Start at the line below containing "You are a GUI" and stop at the line containing "Task: Select the 82.5% Daze Multiplier value". Repeat every line of that stretch exactly, and nothing outside it.

*RECORD EXTRACTS*.
^^^^

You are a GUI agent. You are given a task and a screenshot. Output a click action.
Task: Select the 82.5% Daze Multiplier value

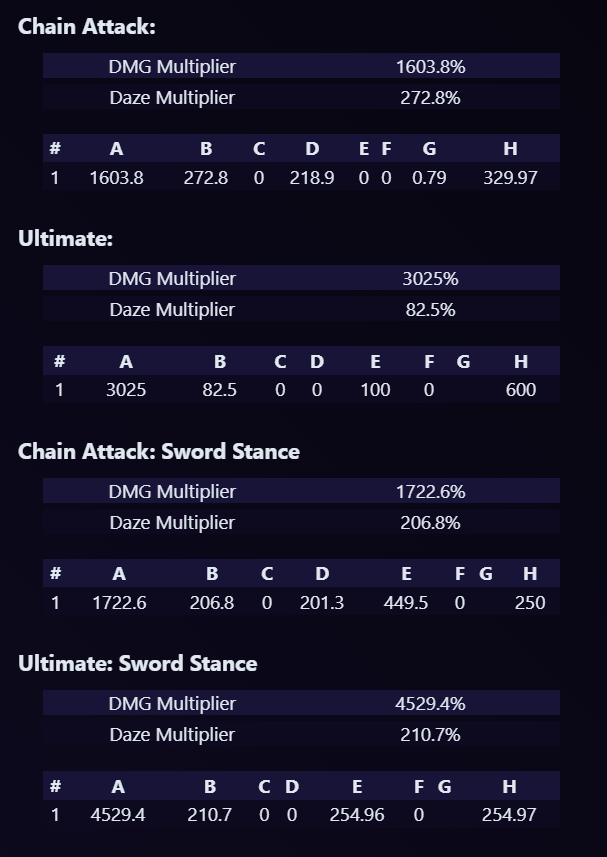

^^^^

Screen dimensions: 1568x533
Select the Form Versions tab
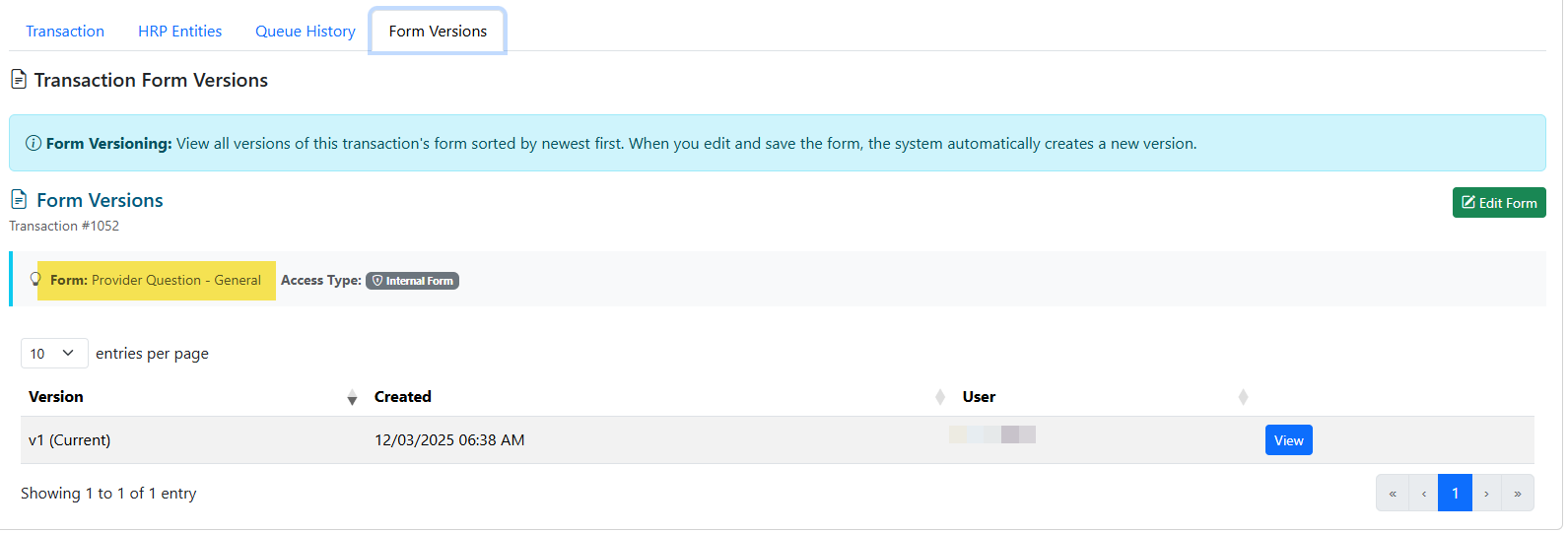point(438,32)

^^^^

*REPLY*.
You are a GUI agent. You are given a task and a screenshot. Output a click action.
Task: Select the 82.5% Daze Multiplier value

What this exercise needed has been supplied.